*Selected passage*

======

Simon Gibson: I definitely as the CISO in different sort of types of CISO roles, somewhere where I had sort of a large team that was busy writing code and actually responding to incidents and doing pen tests and product security versus when I've been a CISO running sort of a small city operation center or had fewer resources, the world I always found myself living in was this sort of world of the boss saying “You know you you're not looking hard enough. Are you sure you're looking at everything? Do you know you're logging everything? Or you go to the boss and say, “hey look we had a small breach, this is what happened.” “How did you let that happen?” So I find as the CISO, you often are the person who has the single throat to ring. And so to be able to think from the CIO's perspective is super useful at least in my experience.
Another thing is the flow of the company. Obviously if you're in charge of the technology as the CIO, it's not only security, and security can absolutely stop a business process. I mean I had a story where we decided to disable USB devices. So we went around the whole company with 12,000 people in 200 something countries and said “Okay, who needs USB devices? because we're going to turn them off.” And 100 people came back and said “yeah our group uses them” and we went ‘OK.’ We left them on in the group policy. We flipped a switch and suddenly there were just people with pitchforks at our door going “What have you done to our computers?” We said, “well we asked you” and they said “No, you said “Do you need USB drives? These are jump drives. You turned off our jump drives.” And we went, “uggh,” you know like we broke their whole process.
So as the CIO it's very much the same thing. You implement an upgrade, you implement some end of life thing happens, you bring in a new SaaS product program. How have you thought about like working with the rest of the company? Not just assess where the business processes are, but working with like procurement and HR, and how do you think about inter operating with the company?
Steve Ginsberg: Right. I think it involves this kind of multi-level approach. So there are some efforts that we could easily identify this change, [and] only the affected group will be limited. So in some cases even it was only folks in my own organization. We need to change how systems administrators do X or Y in order to improve security. So those are pretty easy to manage generally, although there can be times where even that's going to be a tight... Scheduling can be an issue, communication can be an issue. That was a great example of where you did communication, we just didn't know what you were talking about.
And actually we spent a lot of time with audience certainly when you get on these kind of rollouts that go to the whole whole company, communications style becomes really key. And then you find out also in the modern age, people maybe don't even read email after a certain amount of time. And that was something culturally I've always had a thing [about], because for me, I was always on email..
Simon Gibson: Not me. I think by the 13,723rd corporate communication email, I just broke a rule and deleted them. I figured if this is important enough, someone's going to come to my desk and say “hey you need to pay attention to this.”
Steve Ginsberg: And you certainly have you find out that communication, and this is true for issues outside of security as well. But in this hearing space you have people [who] want to be informed, in terms of they don't want to be surprised. Right? They don't want anything to happen to their work that they don't feel like they were... and it's not just informed actually. They want to be, in that case, consulted about what the best ways to do things are and so they really want to be [involved]
Simon Gibson: If it's a business process that changes their workflow. You gotta have their ‘buy in.’
Steve Ginsberg: Absolutely. But on the other side, most folks in a busy modern environment actually don't want to attend a meeting to do those things. They don't really want to be on an email about that or a call. So it's really a very delicate balance. And of course getting that right is important, and so you have to spend the time to figure out who can...

======

*Record list*
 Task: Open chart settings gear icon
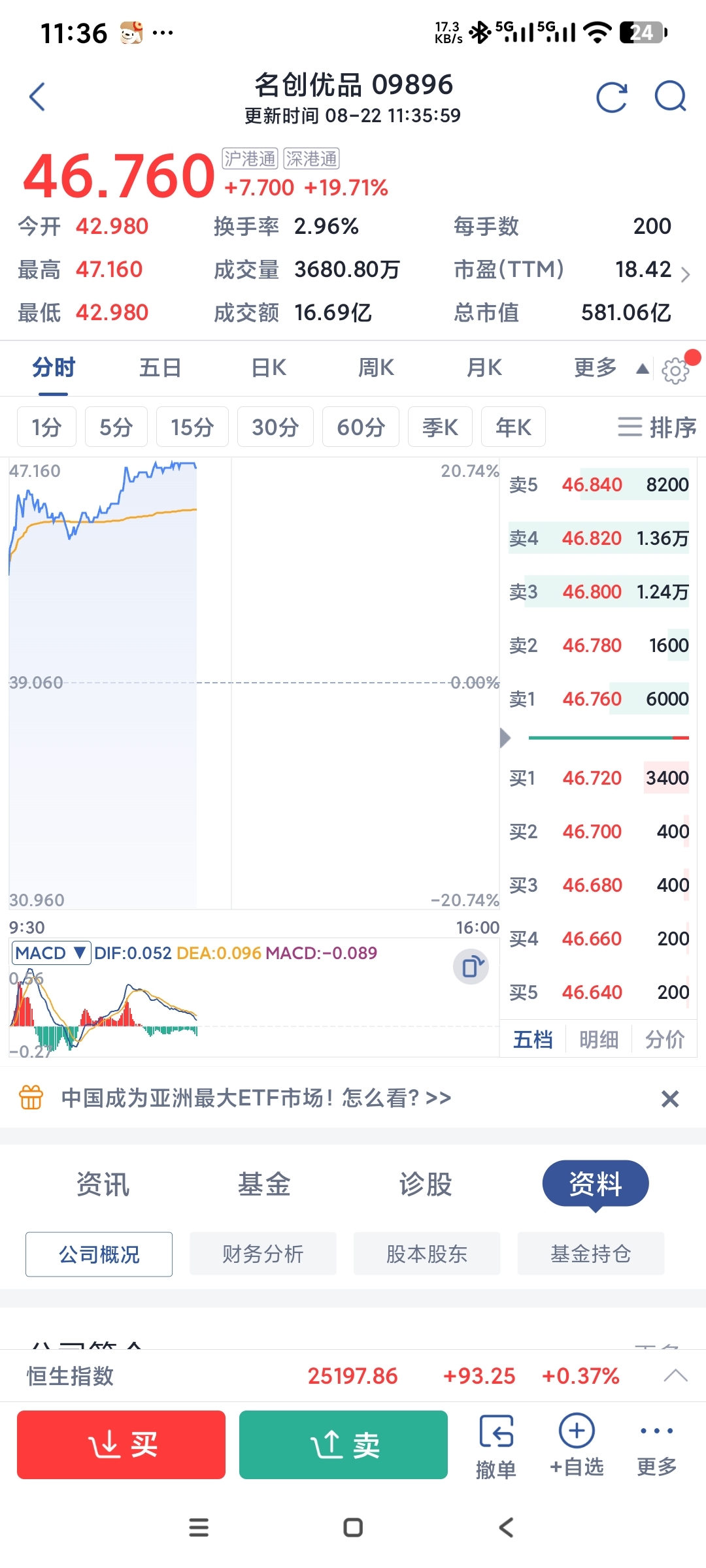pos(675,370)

======

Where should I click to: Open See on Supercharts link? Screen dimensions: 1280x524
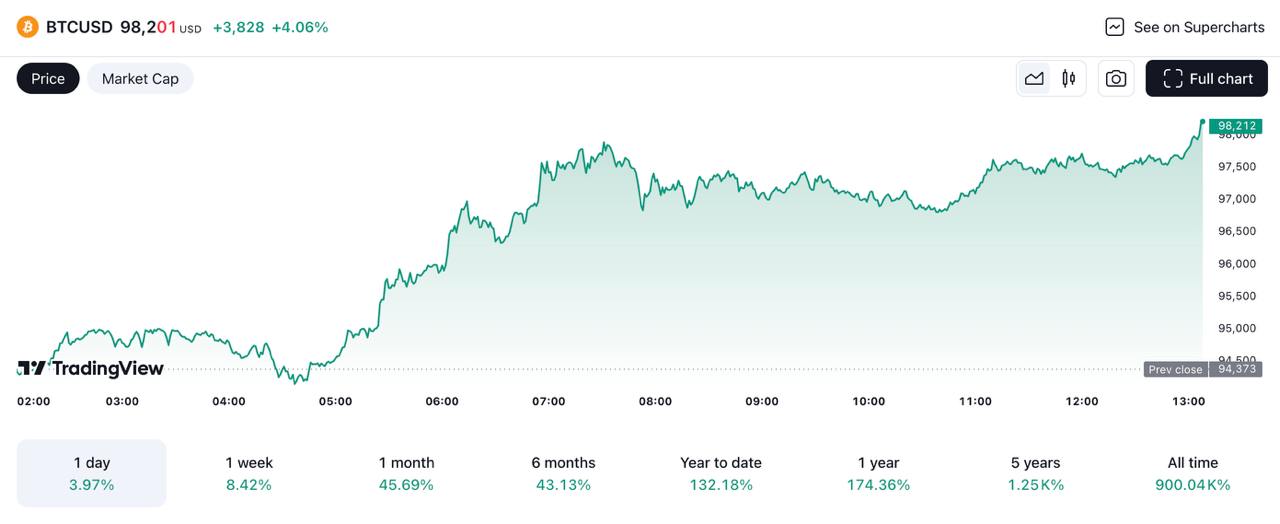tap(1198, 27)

======

*Your objective*
Please carry on the security interview transcript from the point where it stops. The data is separate material with no connection to the security interview transcript.

*Reply*
One of the things that can be effective if I can maybe offer a solution, is to find out: are there important folks (and we did a bunch of this), within an organization where you can get the ‘buy off’ of someone in the organization and then they can communicate at their ‘stand up,’ that kind of thing, so you don't feel like you necessarily have to go to all meetings for everything. And then on the other hand, we did certainly find that sometimes sending people to stand ups or similar was super important...
Simon Gibson: Did you try to implement a BISO program like a business security expert? That sort of head of security in a business unit, so you identify 15 or 20 business units. You pick somebody in that unit who has some sense of the importance of the business and the workflow and you deputize that person in that unit to be in charge of security for them, and they report back up to you, or the dotted line back to you?
Steve Ginsberg: Right, so we didn't do that aside from the application security effort again was kind of relying on strong contributors for a while, and then we discussed over time: when would be right a right time to grow that effort? Right. And so that was basically software development grew their own small security organization to work with others there, educate, and then also a lot of meetings back and forth to make sure that communication was continuing and happening and we were tuning. Quite frankly it takes some tuning to get that because development security their views... in a product organization, the priority is to get product released.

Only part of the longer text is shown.